### BRIEF 1
According to the CSDR overview text, when did CSDR enter into force across all member states?
### BRIEF 2
Rewrite the entries from the one containing "Professional Services (6, 346)" through the one containing "Gaps in Care (4, 320)" as a Markdown table with the columns Row and Entry, numbering each row and leaving out blank lines.

### TEXT SECTION
★ ★ ★
The Central Securities Depositories Regulation (CSDR) is a key regulation impacting settlement of European securities. It complements rules brought in by the European Market Infrastructure Regulation (EMIR) and the Markets in Financial Instruments Directive (MiFID). CSDR seeks to align the authorization and supervision of central security depositories (CSDs) across the EU and to improve settlement discipline in the securities settlement systems that CSDs operate.

While CSDR entered into force across all member states in September 2014, several of the provisions go into effect this year (2019) and the following, which will have implications for all managers who invest in European securities. Yet many asset managers are still struggling to understand the implications of CSDR and the compliance measures they should implement. What follows in this paper is an overview of CSDR and what operations teams should know as deadlines loom.

CSDR Overview

The main objectives of CSDR are to make cross-border settlement processing and safekeeping more efficient and secure through:

  • Shorter settlement periods.
  • Increased settlement discipline measures (i.e. mandatory cash penalties and ‘buy-ins’ for settlement fails).
  • Dematerialization for most securities.
  • Strict conduct of business rules for CSDs and strict access rights to CSD services.
★ ★ ★
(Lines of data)
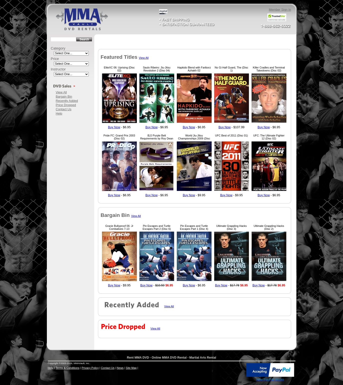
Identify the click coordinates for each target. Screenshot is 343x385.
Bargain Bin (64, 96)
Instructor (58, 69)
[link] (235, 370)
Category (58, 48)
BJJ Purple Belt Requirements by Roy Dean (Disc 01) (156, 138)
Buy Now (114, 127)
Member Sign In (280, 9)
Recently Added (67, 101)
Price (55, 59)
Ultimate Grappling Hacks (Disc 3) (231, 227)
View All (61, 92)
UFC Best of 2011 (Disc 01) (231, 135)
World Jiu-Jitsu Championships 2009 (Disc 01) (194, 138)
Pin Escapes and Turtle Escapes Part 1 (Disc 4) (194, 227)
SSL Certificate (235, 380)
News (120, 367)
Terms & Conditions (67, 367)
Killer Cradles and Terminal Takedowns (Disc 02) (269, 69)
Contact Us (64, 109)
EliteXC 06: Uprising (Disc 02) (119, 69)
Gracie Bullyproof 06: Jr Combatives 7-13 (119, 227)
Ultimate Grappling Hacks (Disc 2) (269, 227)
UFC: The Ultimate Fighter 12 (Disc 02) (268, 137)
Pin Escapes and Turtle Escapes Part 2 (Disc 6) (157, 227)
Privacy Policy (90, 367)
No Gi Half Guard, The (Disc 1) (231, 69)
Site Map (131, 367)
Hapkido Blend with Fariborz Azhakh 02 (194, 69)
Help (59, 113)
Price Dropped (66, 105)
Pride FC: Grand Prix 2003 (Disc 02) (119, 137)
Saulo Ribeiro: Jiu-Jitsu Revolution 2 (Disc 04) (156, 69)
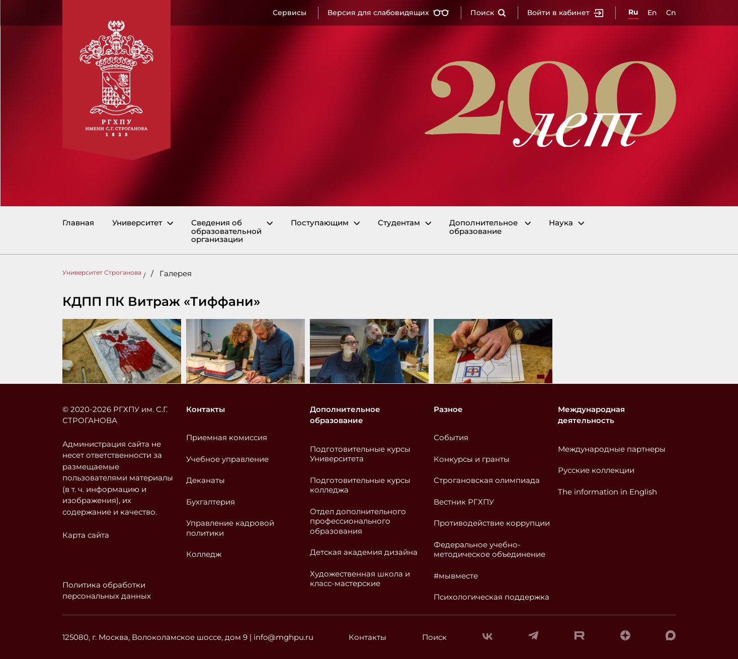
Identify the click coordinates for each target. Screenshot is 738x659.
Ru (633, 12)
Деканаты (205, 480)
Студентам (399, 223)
★ ★ ★
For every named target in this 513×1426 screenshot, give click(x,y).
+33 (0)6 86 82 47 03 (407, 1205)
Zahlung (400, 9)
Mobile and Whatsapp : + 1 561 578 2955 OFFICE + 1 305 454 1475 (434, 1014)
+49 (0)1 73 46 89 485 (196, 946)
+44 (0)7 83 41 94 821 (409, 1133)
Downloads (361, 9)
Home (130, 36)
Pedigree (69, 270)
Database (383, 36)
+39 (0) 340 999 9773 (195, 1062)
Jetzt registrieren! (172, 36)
★ ★ ★
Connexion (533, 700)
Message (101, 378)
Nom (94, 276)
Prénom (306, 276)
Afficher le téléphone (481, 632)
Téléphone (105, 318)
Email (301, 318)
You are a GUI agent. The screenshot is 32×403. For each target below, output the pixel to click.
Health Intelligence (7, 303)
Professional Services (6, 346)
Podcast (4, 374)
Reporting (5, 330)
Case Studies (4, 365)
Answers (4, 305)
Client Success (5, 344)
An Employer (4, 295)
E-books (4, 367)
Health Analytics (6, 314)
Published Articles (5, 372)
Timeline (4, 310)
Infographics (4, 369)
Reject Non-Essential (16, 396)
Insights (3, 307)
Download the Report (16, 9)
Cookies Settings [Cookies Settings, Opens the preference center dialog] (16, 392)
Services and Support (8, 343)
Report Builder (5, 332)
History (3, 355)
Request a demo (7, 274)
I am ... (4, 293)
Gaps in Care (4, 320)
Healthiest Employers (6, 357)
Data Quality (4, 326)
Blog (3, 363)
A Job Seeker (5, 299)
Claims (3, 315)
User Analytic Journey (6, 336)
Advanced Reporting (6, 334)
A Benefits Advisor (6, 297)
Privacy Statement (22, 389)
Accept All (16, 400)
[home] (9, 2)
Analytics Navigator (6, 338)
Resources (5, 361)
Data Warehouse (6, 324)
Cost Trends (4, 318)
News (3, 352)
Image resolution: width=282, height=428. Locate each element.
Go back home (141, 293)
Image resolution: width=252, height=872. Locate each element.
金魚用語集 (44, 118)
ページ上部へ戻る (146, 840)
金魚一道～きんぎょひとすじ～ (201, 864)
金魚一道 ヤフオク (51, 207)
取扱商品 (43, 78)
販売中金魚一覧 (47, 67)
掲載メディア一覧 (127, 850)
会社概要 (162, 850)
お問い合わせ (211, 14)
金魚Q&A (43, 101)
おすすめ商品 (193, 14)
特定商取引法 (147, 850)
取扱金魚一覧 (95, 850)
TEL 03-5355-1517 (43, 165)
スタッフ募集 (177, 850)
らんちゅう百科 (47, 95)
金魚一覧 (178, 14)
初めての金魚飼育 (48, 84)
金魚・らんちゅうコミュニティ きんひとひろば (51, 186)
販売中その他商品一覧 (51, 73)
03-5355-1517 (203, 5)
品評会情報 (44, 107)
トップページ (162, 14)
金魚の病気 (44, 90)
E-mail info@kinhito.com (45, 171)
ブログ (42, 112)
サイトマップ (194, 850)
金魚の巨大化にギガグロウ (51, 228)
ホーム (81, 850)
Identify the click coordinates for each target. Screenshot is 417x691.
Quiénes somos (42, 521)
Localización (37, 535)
★ ★ ★
### TASK ANSWER 1
September 2014.

### TASK ANSWER 2
| Row | Entry |
|---|---|
| 1 | Professional Services (6, 346) |
| 2 | Podcast (4, 374) |
| 3 | Reporting (5, 330) |
| 4 | Case Studies (4, 365) |
| 5 | Answers (4, 305) |
| 6 | Client Success (5, 344) |
| 7 | An Employer (4, 295) |
| 8 | E-books (4, 367) |
| 9 | Health Analytics (6, 314) |
| 10 | Published Articles (5, 372) |
| 11 | Timeline (4, 310) |
| 12 | Infographics (4, 369) |
| 13 | Reject Non-Essential (16, 396) |
| 14 | Insights (3, 307) |
| 15 | Download the Report (16, 9) |
| 16 | Cookies Settings [Cookies Settings, Opens the preference center dialog] (16, 392) |
| 17 | Services and Support (8, 343) |
| 18 | Report Builder (5, 332) |
| 19 | History (3, 355) |
| 20 | Request a demo (7, 274) |
| 21 | I am ... (4, 293) |
| 22 | Gaps in Care (4, 320) |